Young was born in Manchester, the son of (Ernest) Gibson Young, an Australian violinist and music critic; and an Irish Bohemian painter and actress, Edith Hermia Dunlop. According to Michael's son, Toby, Gibson was a "ne'er-do-well", and "the only silver his forebears possessed was what they were able to steal from the gentry".

Until he was eight, Young grew up in Melbourne, returning to England shortly before his parents' marriage broke up. He attended several schools, eventually entering Dartington Hall, a new progressive school in Devon, in the 1920s. He had a long association with the small school, as student, trustee, deputy chairman and historian. He studied economics at the London School of Economics (BScEcon, MA), then became a barrister when he applied to be called to the Bar in 1939.

Young began studying for a PhD at the LSE in 1952. His thesis, dated 1955, was titled A study of the extended family in East London.

Social research and community activism
During the Second World War, Young served as director of the Political and Economic Planning think tank and became director of research for the Labour Party, where he wrote the manifesto for the 1945 general election and the vast speakers' handbook. He served under the Labour government led by Clement Attlee, but left in 1950 saying the party had run out of ideas. He called for the establishment of a Social Science Research Council and became its first director 17 years later.

Young's studies of housing and local government policy in East London, which developed from his doctoral thesis, left him disillusioned with the state of community relations and local Labour councillors. This prompted him to found the Institute of Community Studies, which was his principal vehicle for exploring his ideas of social reform. Its basic tenet was to give people more say in running their lives and institutions.  Butler argues that it  drew upon existing bodies of research in social psychology and sociology to highlight the relevance of the extended family in modern society and to offer a model of socialist citizenship, solidarity and mutual support not tied to productive work. Young promoted the supportive kinship networks of the urban working class, and an idealized conception of the relationships between women, to suggest that family had been overlooked by the left and should be reclaimed as a progressive force. The goal was to strengthen the working-class family as set it up as a model for cooperative socialism.

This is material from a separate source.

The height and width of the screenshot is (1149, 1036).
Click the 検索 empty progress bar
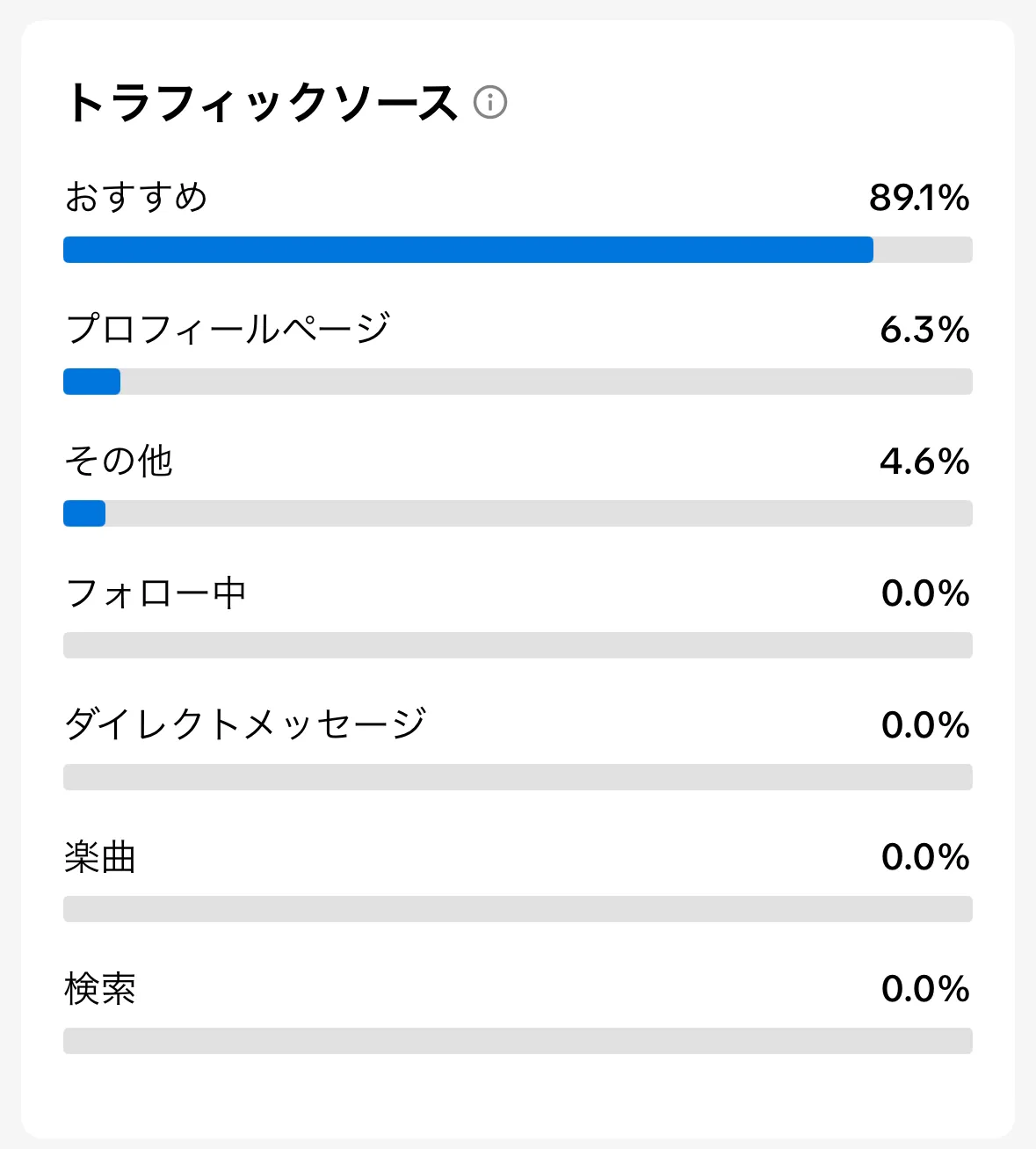pos(518,1041)
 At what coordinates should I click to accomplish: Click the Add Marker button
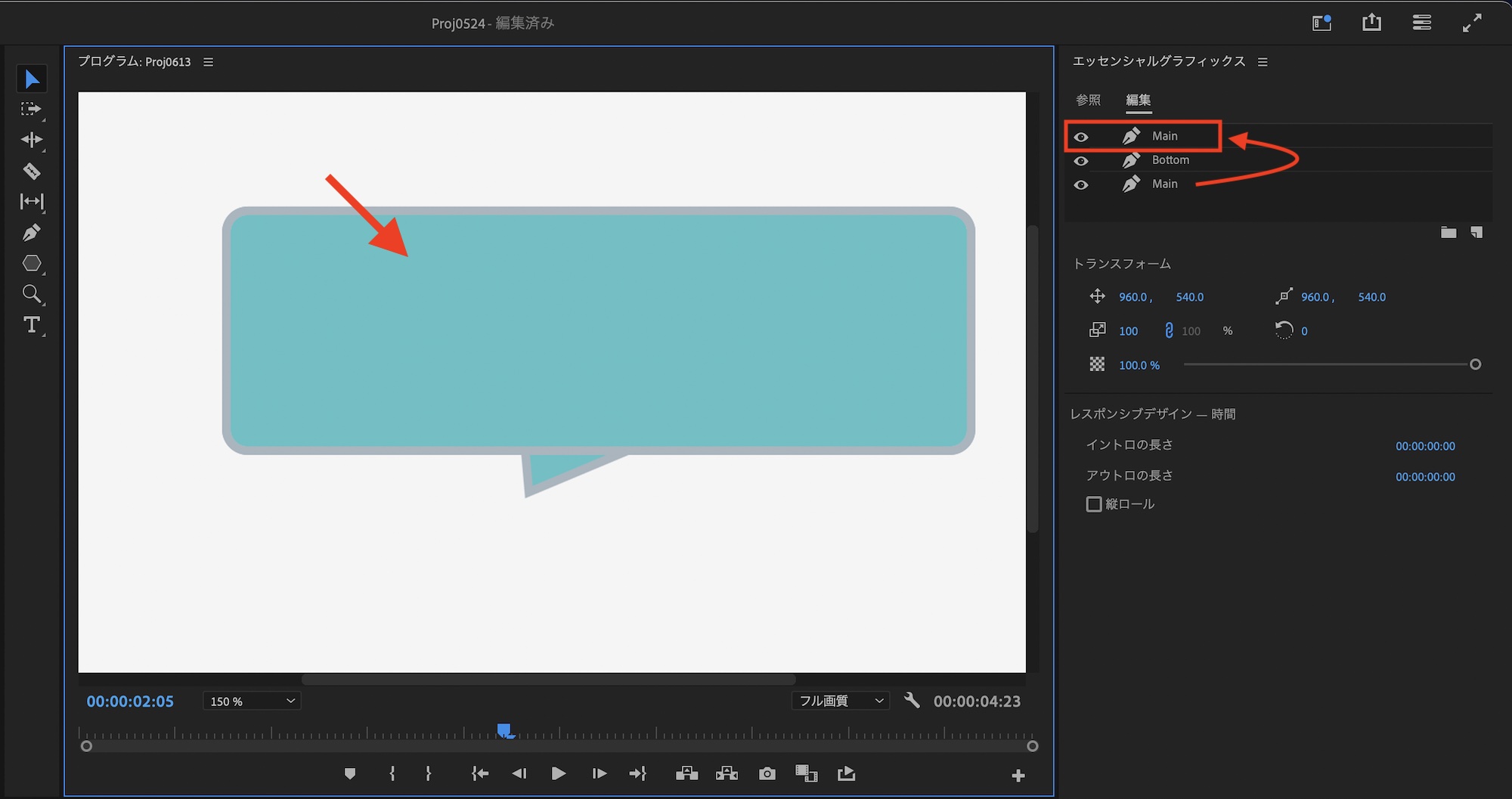click(x=349, y=773)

He also founded the Mutual Aid Centre at this time. Young co-authored (with Peter Willmott) Family and Kinship in East London, documenting and analysing the social costs of rehousing a tight-knit community in a suburban housing estate (known affectionately by sociologists as Fakinel and invariably pronounced with a cockney accent).

In 1958, Young also wrote the influential satire The Rise of the Meritocracy, originally for the Fabian Society, which refused to publish it. In it he coined the word "meritocracy", to which he gave negative connotations, and he became disappointed with how the concept came to be seen as an achievable concept worth pursuing.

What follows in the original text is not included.